İyi de vatandaş niye nakit peşinde?

Emisyonun iki buçuk ayda üçte bire yakın oranda durup dururken artmadığını, bu artışın ağırlıkla vatandaşın talebinden kaynaklandığını anladık, tamam da o zaman şu soru daha da bir önem kazanıyor:

"Vatandaş neden böyle yoğun bir şekilde nakit talep ediyor?"

Bu sorunun çok somut bir yanıtı yok.

Ama akla ilk gelen kuşkusuz geleceğe duyulan güvensizlik ve gidişatla ilgili kaygılar.

Girişte de belirttik ya, insanlar evden çıkamayacakları günler için bile ceplerinde para olması için ATM önlerinde kuyruğa girdi.

Yarın öbür gün işlerin daha da bozulacağı kaygısı var. Bu yüzden insanlar üç kuruş birikimlerini "Bankada duracağına cebimde dursun, ne olur ne olmaz" diye çekmeyi tercih ediyor.

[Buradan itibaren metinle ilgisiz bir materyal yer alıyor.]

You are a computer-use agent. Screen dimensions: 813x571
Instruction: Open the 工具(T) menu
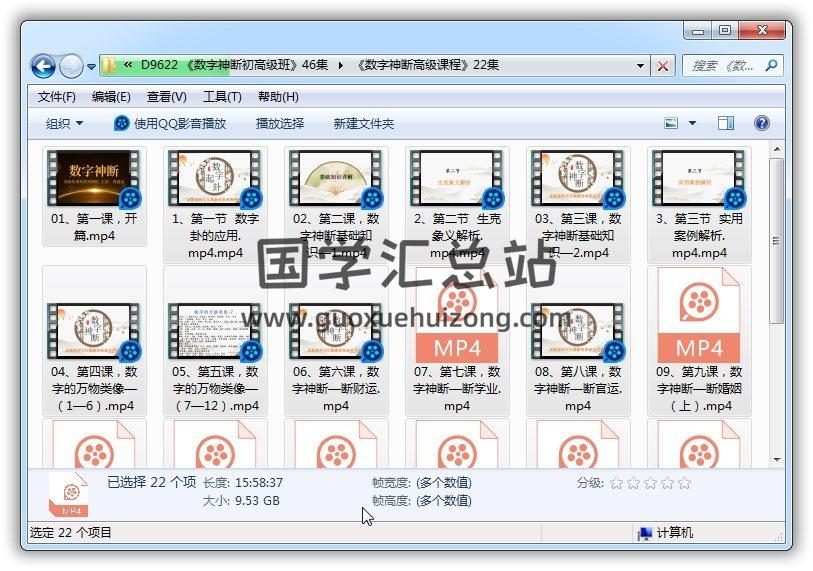[222, 97]
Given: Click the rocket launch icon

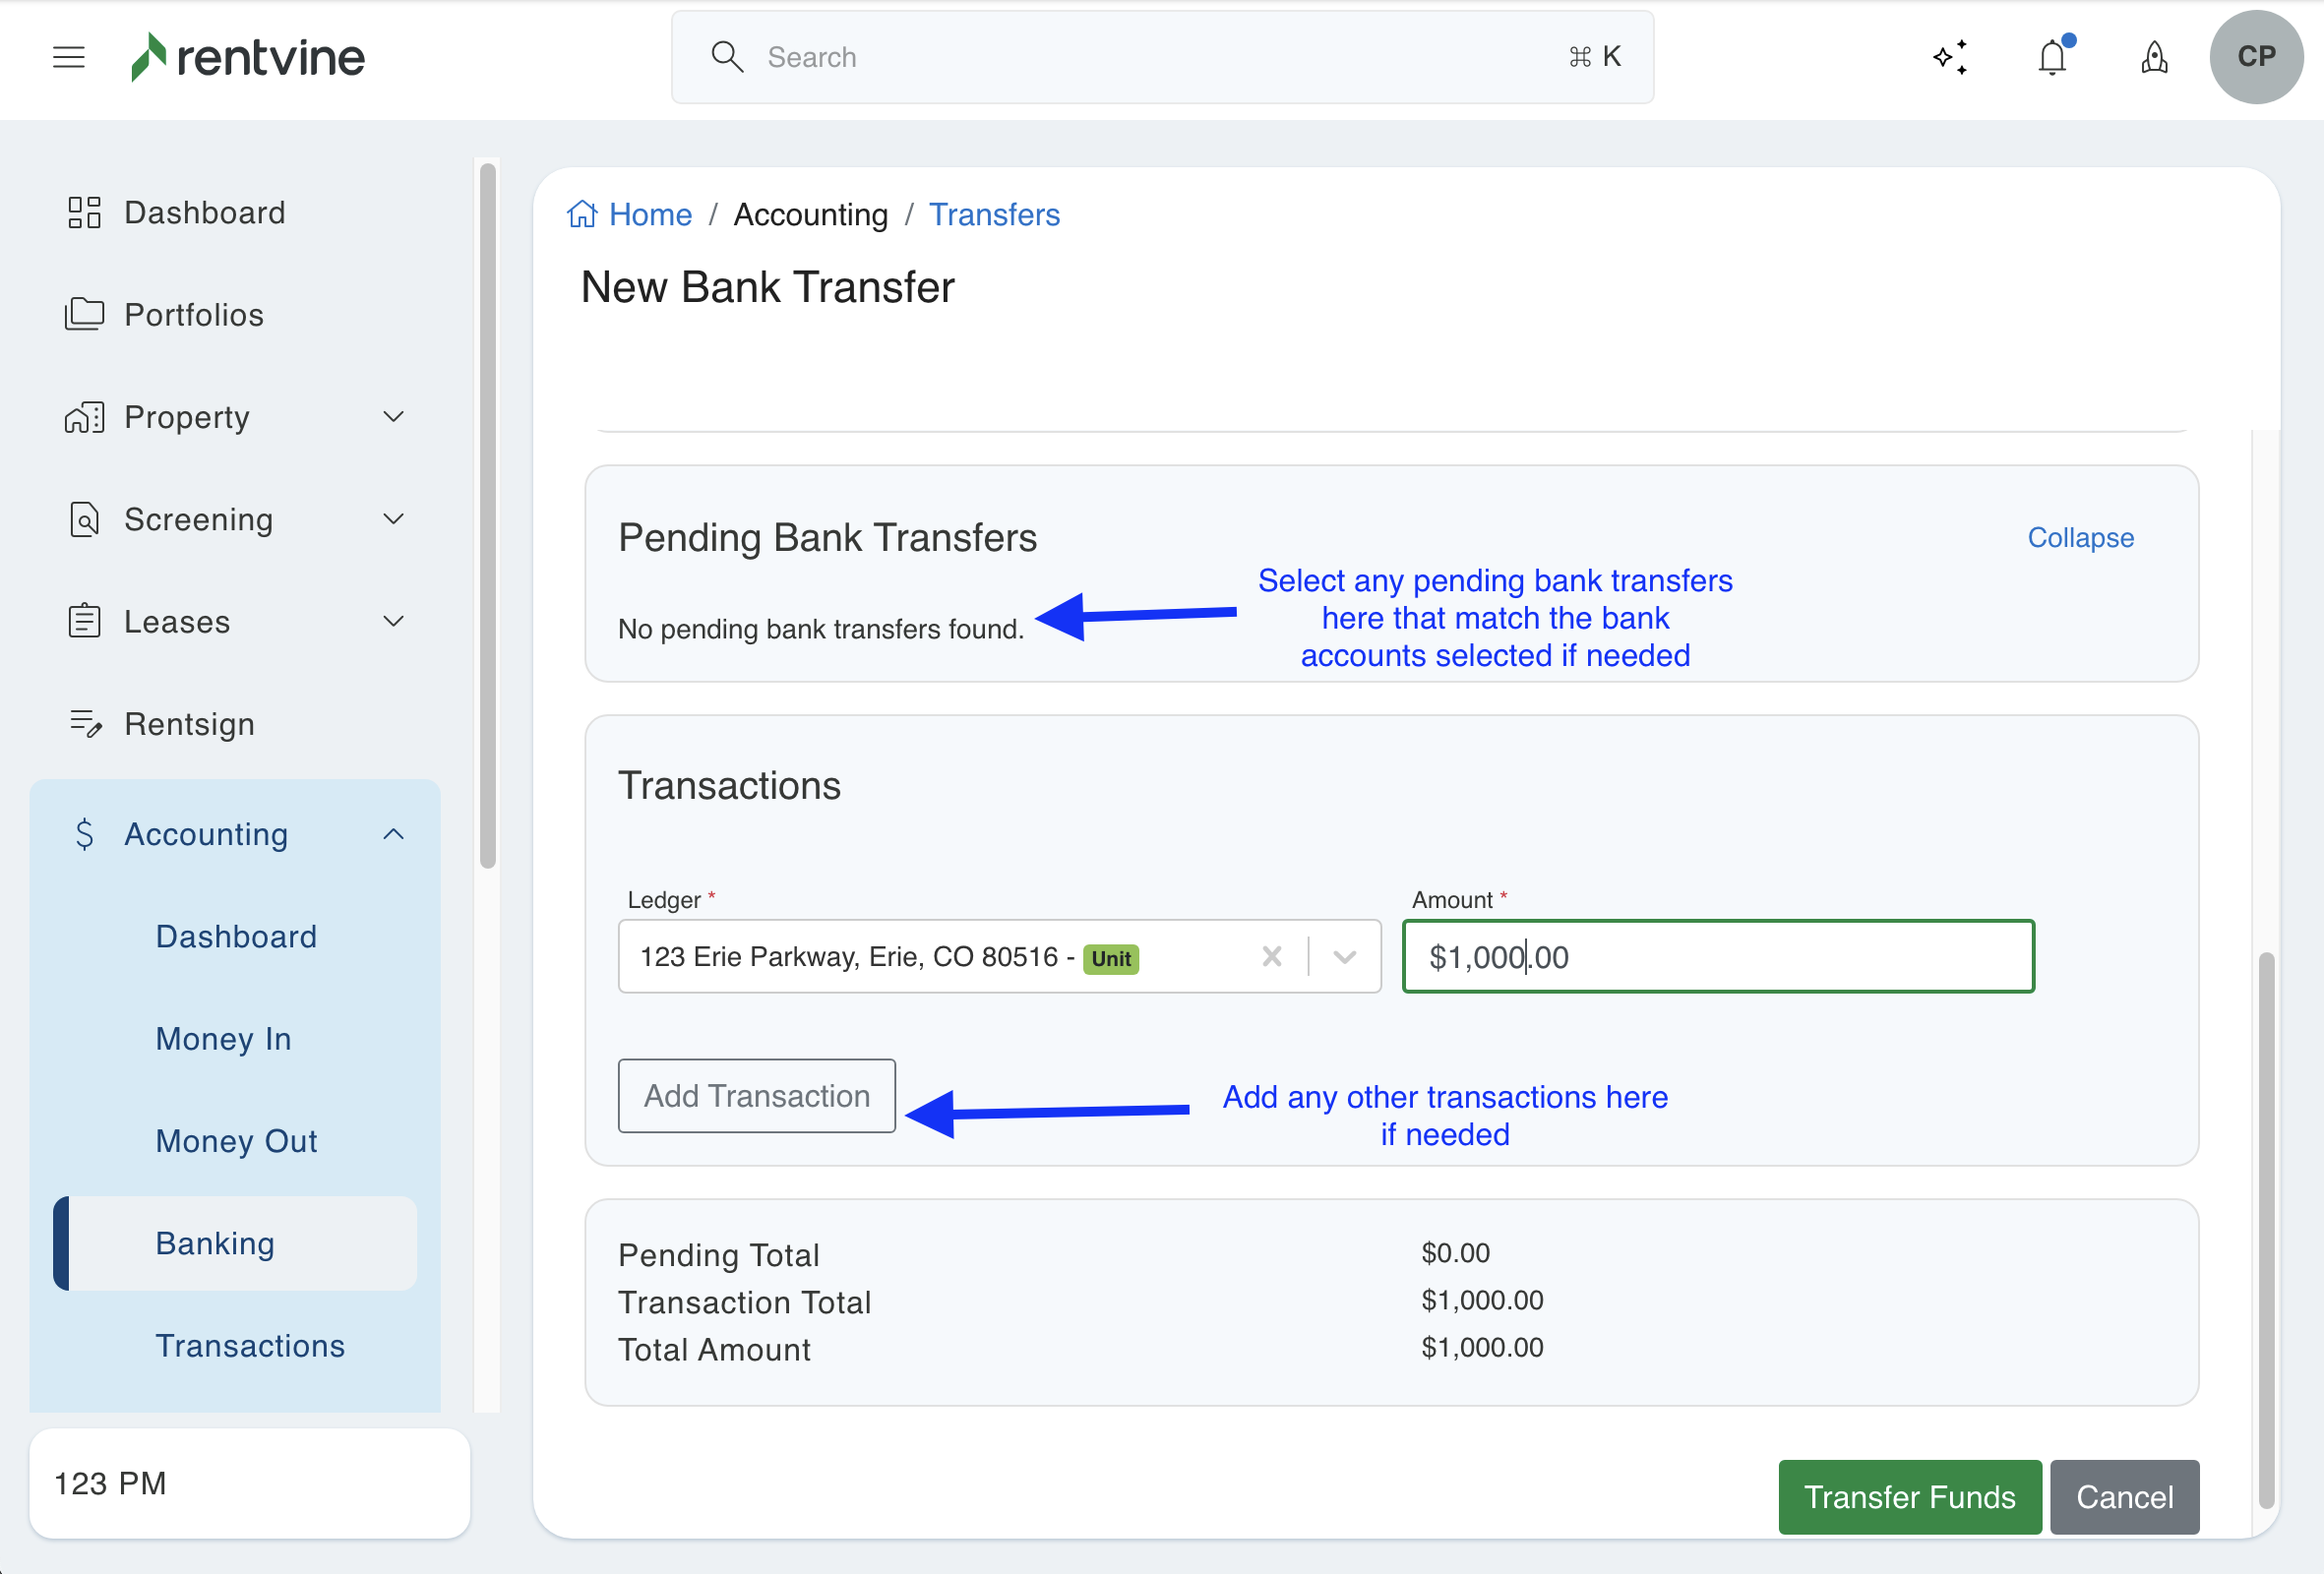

Bankalardan çekilen para dövize de gidiyor olabilir ama bunu en azından döviz tevdiat hesaplarında göremiyoruz. Döviz hesaplarında emisyondaki artışı izah edecek bir yükselme gözlenmiyor.

Türk halkının en gözde finansal yatırım araçlarından olan altına bir yönelme yaşanıyor olması da muhtemel.

Rahip krizi sırasında da olmuştu

Emisyonun kısa sürede tırmanması ilk kez karşılaşılan bir durum değil. Her "Yarın ne olacak" kaygısı yaşanan dönemlerde emisyonda hızlı artışlar ortaya çıkabiliyor.

Bu dönemin krizi korona. Emisyonu fırlatan bir önceki krizin adı da rahip kriziydi. ABD'li rahip Brunson'dan kaynaklanan ve doların 7 lirayı aşmasına kadar varan süreçte emisyonda da çok hızlı bir artış yaşanmıştı.

1 Ağustos 2018 tarihinde 145 milyar lira düzeyinde bulunan emisyon, 20 Ağustos'ta 183 milyar liraya fırlamıştı. Ancak emisyonun böylesine yükselmesine rahip kriziyle birlikte Kurban Bayramı'nın 21 Ağustos'ta başlayacak olması da etki etmişti.

O dönem TL'ye hücum edenler belli ki tüm güçleriyle döviz almıştı.

20 Ağustos'ta rekor kıran emisyon daha sonra rahip krizinin de çözülmesiyle ağustos başındaki düzeye geriledi.